Fra i vari protocolli di comunicazione a disposizione dei nostri strumenti, abbiamo sempre tenuto in secondo piano la tecnologia Bluetooth, perfetta per far comunicare nel raggio di qualche decina di metri dispositivi di vario genere come cuffie, stampanti, smartwatch, ma non adatto per una messaggistica fra gli utenti.

Sembra che questo tabù stia per essere varcato dal momento che è in uscita un’applicazione in grado di far conversare senza la disponibilità di connessione ad Internet. L’ideatore e creatore di questa applicazione denominata Bitchat è Jack Dorsey, già protagonista della sua più famosa creatura, Twitter.

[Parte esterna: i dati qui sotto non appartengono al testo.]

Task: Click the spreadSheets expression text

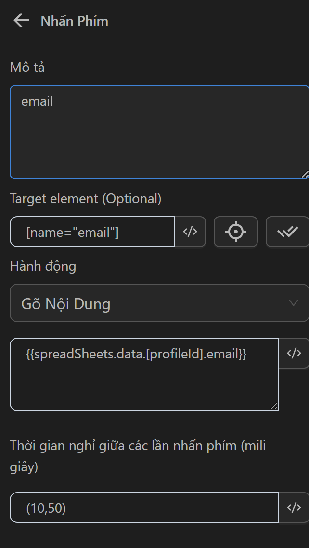Action: 136,355
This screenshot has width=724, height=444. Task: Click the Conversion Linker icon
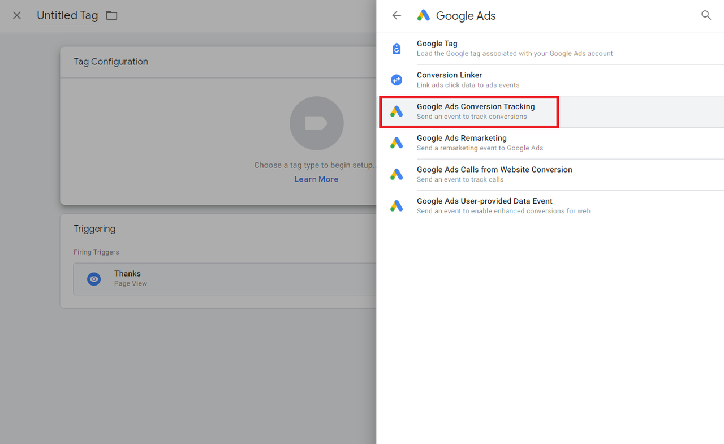397,80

Bitchat è un’applicazione di messaggistica che sfrutta la sola tecnologia Bluetooth Low Energy per far comunicare i dispositivi connessi, senza avvalersi di tecnologia Internet. In pratica ogni smartphone diventa un nodo di una rete distribuita di tipo “mesh” e, come tale, diventa capace di far “rimbalzare” il messaggio verso un altro nodo fino a raggiungere il destinatario. In questo modo il limite del campo d’azione di una comunicazione via Bluetooth, di alcune decine di metri fino al massimo a 100 metri, viene tranquillamente superato.

Non sono necessari numeri di telefono, indirizzi email o profili. I messaggi sono crittografati end-to-end e ogni utente può scegliere se diventare un "relay", ovvero un nodo che archivia e inoltra i messaggi per conto di altri, o semplicemente ricevere comunicazioni dirette. Bitchat è basato sul concetto di “archivia e smista”, cioè i messaggi vengono archiviati temporaneamente e poi inoltrati non appena il destinatario entra nel raggio d'azione.

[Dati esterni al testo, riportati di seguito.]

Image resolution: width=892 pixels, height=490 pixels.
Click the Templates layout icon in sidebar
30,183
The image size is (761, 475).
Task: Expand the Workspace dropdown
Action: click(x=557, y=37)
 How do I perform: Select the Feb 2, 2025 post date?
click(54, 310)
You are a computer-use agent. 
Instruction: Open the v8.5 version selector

L’applicazione comunque non conserva i messaggi a lungo, vengono automaticamente cancellati dopo 12 ore di archiviazione temporanea. L'applicazione è concepita per essere adoperata in tutte quei contesti in cui le comunicazioni sono ostacolate o sorvegliate, ma ha dei limiti tecnici legati alla portata del Bluetooth e alla necessità di una presenza densa di utenti nelle vicinanze.

Rimane certamente interessante in situazioni di emergenza, durante blackout o calamità, o in contesti dove è utile disporre di una rete indipendente da infrastrutture controllate. Inoltre in ambienti urbani molto densi di persone, come eventi, festival, concerti, la rete “mesh” può raggiungere coperture davvero sorprendenti grazie ai continui rimbalzi fra i dispositivi.